• [Request]:
Reproduce the listing below word for word, from its first line to its last.

• [Records shown]:
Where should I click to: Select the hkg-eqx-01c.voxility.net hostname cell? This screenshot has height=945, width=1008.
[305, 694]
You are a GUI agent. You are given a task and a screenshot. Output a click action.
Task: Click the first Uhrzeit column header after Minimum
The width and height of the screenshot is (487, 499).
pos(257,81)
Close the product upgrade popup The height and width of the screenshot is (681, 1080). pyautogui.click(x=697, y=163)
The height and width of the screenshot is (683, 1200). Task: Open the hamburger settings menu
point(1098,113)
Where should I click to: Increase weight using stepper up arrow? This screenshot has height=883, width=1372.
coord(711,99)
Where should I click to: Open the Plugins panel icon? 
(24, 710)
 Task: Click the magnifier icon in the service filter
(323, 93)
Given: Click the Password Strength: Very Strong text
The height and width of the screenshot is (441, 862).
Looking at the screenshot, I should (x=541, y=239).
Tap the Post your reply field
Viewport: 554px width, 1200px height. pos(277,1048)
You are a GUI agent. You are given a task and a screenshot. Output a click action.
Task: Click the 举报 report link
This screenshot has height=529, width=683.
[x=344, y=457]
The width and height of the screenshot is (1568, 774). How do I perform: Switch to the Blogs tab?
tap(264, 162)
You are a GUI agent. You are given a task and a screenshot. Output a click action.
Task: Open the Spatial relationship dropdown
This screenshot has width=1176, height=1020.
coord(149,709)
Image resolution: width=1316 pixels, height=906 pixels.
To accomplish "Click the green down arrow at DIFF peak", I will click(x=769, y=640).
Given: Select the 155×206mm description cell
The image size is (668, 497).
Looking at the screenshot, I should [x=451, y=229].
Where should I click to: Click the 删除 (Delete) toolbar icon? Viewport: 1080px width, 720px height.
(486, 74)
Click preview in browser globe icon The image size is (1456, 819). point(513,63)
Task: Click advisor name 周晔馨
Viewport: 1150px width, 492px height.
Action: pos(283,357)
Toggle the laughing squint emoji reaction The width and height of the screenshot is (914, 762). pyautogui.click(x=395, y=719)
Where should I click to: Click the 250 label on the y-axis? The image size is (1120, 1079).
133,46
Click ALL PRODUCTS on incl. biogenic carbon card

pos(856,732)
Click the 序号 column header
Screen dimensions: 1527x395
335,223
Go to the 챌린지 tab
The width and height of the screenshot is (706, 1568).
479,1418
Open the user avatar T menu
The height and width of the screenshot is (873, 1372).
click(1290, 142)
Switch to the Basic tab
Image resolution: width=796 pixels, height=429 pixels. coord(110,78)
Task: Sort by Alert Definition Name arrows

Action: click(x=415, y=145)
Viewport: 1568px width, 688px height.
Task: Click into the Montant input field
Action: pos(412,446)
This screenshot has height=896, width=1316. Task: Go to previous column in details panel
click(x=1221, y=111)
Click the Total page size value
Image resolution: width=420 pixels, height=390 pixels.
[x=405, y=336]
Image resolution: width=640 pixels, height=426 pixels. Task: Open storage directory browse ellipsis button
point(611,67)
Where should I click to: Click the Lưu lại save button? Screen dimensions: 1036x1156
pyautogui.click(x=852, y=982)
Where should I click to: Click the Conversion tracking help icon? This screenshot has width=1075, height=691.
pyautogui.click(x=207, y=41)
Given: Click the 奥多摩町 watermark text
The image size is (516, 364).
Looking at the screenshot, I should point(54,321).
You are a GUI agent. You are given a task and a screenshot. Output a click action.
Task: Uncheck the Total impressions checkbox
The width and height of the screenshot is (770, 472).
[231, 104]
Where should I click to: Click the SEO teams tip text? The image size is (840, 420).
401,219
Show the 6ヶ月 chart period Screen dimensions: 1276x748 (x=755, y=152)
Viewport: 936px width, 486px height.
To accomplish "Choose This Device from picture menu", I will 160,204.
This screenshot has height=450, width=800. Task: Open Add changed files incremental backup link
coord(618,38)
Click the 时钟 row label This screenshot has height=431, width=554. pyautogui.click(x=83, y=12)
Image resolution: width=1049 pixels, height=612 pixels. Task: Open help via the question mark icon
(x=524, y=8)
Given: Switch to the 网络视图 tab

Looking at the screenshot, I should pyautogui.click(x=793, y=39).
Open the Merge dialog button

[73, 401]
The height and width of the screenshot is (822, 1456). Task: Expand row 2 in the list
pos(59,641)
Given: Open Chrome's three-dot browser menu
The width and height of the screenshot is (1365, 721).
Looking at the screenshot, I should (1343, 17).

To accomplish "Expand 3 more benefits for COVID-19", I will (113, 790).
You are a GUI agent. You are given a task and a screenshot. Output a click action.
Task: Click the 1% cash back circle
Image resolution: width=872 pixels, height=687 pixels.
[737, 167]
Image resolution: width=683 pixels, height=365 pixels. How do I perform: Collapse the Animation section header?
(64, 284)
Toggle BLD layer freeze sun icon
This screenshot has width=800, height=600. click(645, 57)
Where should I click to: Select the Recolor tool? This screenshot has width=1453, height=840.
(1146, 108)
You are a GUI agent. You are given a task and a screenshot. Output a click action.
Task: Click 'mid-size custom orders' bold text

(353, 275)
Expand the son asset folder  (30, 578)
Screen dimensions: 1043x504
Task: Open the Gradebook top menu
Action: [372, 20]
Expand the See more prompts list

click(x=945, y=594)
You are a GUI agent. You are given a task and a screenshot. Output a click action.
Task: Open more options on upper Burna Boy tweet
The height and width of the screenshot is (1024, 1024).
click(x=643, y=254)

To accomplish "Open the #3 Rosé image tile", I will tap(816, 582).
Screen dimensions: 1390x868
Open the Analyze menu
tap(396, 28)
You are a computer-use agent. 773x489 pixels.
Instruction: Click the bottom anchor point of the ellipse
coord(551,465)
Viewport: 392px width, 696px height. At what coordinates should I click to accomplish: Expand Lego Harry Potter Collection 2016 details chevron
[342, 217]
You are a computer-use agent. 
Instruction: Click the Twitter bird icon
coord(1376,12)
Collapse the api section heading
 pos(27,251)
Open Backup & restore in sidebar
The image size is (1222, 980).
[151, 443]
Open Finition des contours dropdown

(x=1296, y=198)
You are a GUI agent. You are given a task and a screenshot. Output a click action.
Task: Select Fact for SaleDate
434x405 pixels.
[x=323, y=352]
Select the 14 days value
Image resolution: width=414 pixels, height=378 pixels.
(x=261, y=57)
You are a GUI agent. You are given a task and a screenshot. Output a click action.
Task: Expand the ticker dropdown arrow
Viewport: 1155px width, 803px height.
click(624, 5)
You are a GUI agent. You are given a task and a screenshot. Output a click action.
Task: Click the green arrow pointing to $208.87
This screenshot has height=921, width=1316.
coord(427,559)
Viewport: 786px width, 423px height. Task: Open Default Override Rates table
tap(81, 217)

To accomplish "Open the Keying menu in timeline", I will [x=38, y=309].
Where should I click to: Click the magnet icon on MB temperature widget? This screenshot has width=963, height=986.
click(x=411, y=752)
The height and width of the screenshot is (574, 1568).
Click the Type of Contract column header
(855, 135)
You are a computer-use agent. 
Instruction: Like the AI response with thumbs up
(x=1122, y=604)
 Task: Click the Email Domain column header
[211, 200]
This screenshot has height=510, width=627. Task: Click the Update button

• [Written reply]:
Where should I click to: Select the hkg-eqx-01c.voxility.net hostname cell? This screenshot has height=945, width=1008.
[305, 694]
You are a GUI agent. You are given a task and a screenshot. Output a click action.
Task: Click the first Uhrzeit column header after Minimum
The width and height of the screenshot is (487, 499).
pos(257,81)
Close the product upgrade popup The height and width of the screenshot is (681, 1080). pyautogui.click(x=697, y=163)
The height and width of the screenshot is (683, 1200). Task: Open the hamburger settings menu
point(1098,113)
Where should I click to: Increase weight using stepper up arrow? This screenshot has height=883, width=1372.
coord(711,99)
Where should I click to: Open the Plugins panel icon? 
(24, 710)
 Task: Click the magnifier icon in the service filter
(323, 93)
Given: Click the Password Strength: Very Strong text
The height and width of the screenshot is (441, 862).
Looking at the screenshot, I should (x=541, y=239).
Tap the Post your reply field
Viewport: 554px width, 1200px height. pos(277,1048)
You are a GUI agent. You are given a task and a screenshot. Output a click action.
Task: Click the 举报 report link
This screenshot has height=529, width=683.
[x=344, y=457]
The width and height of the screenshot is (1568, 774). How do I perform: Switch to the Blogs tab?
tap(264, 162)
You are a GUI agent. You are given a task and a screenshot. Output a click action.
Task: Open the Spatial relationship dropdown
This screenshot has width=1176, height=1020.
coord(149,709)
Image resolution: width=1316 pixels, height=906 pixels.
To accomplish "Click the green down arrow at DIFF peak", I will click(x=769, y=640).
Given: Select the 155×206mm description cell
The image size is (668, 497).
Looking at the screenshot, I should [x=451, y=229].
Where should I click to: Click the 删除 (Delete) toolbar icon? Viewport: 1080px width, 720px height.
(486, 74)
Click preview in browser globe icon The image size is (1456, 819). point(513,63)
Task: Click advisor name 周晔馨
Viewport: 1150px width, 492px height.
Action: pos(283,357)
Toggle the laughing squint emoji reaction The width and height of the screenshot is (914, 762). pyautogui.click(x=395, y=719)
Where should I click to: Click the 250 label on the y-axis? The image size is (1120, 1079).
133,46
Click ALL PRODUCTS on incl. biogenic carbon card

pos(856,732)
Click the 序号 column header
Screen dimensions: 1527x395
335,223
Go to the 챌린지 tab
The width and height of the screenshot is (706, 1568).
479,1418
Open the user avatar T menu
The height and width of the screenshot is (873, 1372).
click(1290, 142)
Switch to the Basic tab
Image resolution: width=796 pixels, height=429 pixels. coord(110,78)
Task: Sort by Alert Definition Name arrows

Action: click(x=415, y=145)
Viewport: 1568px width, 688px height.
Task: Click into the Montant input field
Action: pos(412,446)
This screenshot has height=896, width=1316. Task: Go to previous column in details panel
click(x=1221, y=111)
Click the Total page size value
Image resolution: width=420 pixels, height=390 pixels.
[x=405, y=336]
Image resolution: width=640 pixels, height=426 pixels. Task: Open storage directory browse ellipsis button
point(611,67)
Where should I click to: Click the Lưu lại save button? Screen dimensions: 1036x1156
pyautogui.click(x=852, y=982)
Where should I click to: Click the Conversion tracking help icon? This screenshot has width=1075, height=691.
pyautogui.click(x=207, y=41)
Given: Click the 奥多摩町 watermark text
The image size is (516, 364).
Looking at the screenshot, I should point(54,321).
You are a GUI agent. You are given a task and a screenshot. Output a click action.
Task: Uncheck the Total impressions checkbox
The width and height of the screenshot is (770, 472).
[231, 104]
Where should I click to: Click the SEO teams tip text? The image size is (840, 420).
401,219
Show the 6ヶ月 chart period Screen dimensions: 1276x748 (x=755, y=152)
Viewport: 936px width, 486px height.
To accomplish "Choose This Device from picture menu", I will 160,204.
This screenshot has height=450, width=800. Task: Open Add changed files incremental backup link
coord(618,38)
Click the 时钟 row label This screenshot has height=431, width=554. pyautogui.click(x=83, y=12)
Image resolution: width=1049 pixels, height=612 pixels. Task: Open help via the question mark icon
(x=524, y=8)
Given: Switch to the 网络视图 tab

Looking at the screenshot, I should pyautogui.click(x=793, y=39).
Open the Merge dialog button

[73, 401]
The height and width of the screenshot is (822, 1456). Task: Expand row 2 in the list
pos(59,641)
Given: Open Chrome's three-dot browser menu
The width and height of the screenshot is (1365, 721).
Looking at the screenshot, I should (1343, 17).

To accomplish "Expand 3 more benefits for COVID-19", I will (113, 790).
You are a GUI agent. You are given a task and a screenshot. Output a click action.
Task: Click the 1% cash back circle
Image resolution: width=872 pixels, height=687 pixels.
[737, 167]
Image resolution: width=683 pixels, height=365 pixels. How do I perform: Collapse the Animation section header?
(64, 284)
Toggle BLD layer freeze sun icon
This screenshot has width=800, height=600. click(645, 57)
Where should I click to: Select the Recolor tool? This screenshot has width=1453, height=840.
(1146, 108)
You are a GUI agent. You are given a task and a screenshot. Output a click action.
Task: Click 'mid-size custom orders' bold text

(353, 275)
Expand the son asset folder  (30, 578)
Screen dimensions: 1043x504
Task: Open the Gradebook top menu
Action: [372, 20]
Expand the See more prompts list

click(x=945, y=594)
You are a GUI agent. You are given a task and a screenshot. Output a click action.
Task: Open more options on upper Burna Boy tweet
The height and width of the screenshot is (1024, 1024).
click(x=643, y=254)

To accomplish "Open the #3 Rosé image tile", I will tap(816, 582).
Screen dimensions: 1390x868
Open the Analyze menu
tap(396, 28)
You are a computer-use agent. 773x489 pixels.
Instruction: Click the bottom anchor point of the ellipse
coord(551,465)
Viewport: 392px width, 696px height. At what coordinates should I click to accomplish: Expand Lego Harry Potter Collection 2016 details chevron
[342, 217]
You are a computer-use agent. 
Instruction: Click the Twitter bird icon
coord(1376,12)
Collapse the api section heading
 pos(27,251)
Open Backup & restore in sidebar
The image size is (1222, 980).
[151, 443]
Open Finition des contours dropdown

(x=1296, y=198)
You are a GUI agent. You are given a task and a screenshot. Output a click action.
Task: Select Fact for SaleDate
434x405 pixels.
[x=323, y=352]
Select the 14 days value
Image resolution: width=414 pixels, height=378 pixels.
(x=261, y=57)
You are a GUI agent. You are given a task and a screenshot. Output a click action.
Task: Expand the ticker dropdown arrow
Viewport: 1155px width, 803px height.
click(624, 5)
You are a GUI agent. You are given a task and a screenshot. Output a click action.
Task: Click the green arrow pointing to $208.87
This screenshot has height=921, width=1316.
coord(427,559)
Viewport: 786px width, 423px height. Task: Open Default Override Rates table
tap(81, 217)

To accomplish "Open the Keying menu in timeline", I will [x=38, y=309].
Where should I click to: Click the magnet icon on MB temperature widget? This screenshot has width=963, height=986.
click(x=411, y=752)
The height and width of the screenshot is (574, 1568).
Click the Type of Contract column header
(855, 135)
You are a computer-use agent. 
Instruction: Like the AI response with thumbs up
(x=1122, y=604)
 Task: Click the Email Domain column header
[211, 200]
This screenshot has height=510, width=627. Task: Click the Update button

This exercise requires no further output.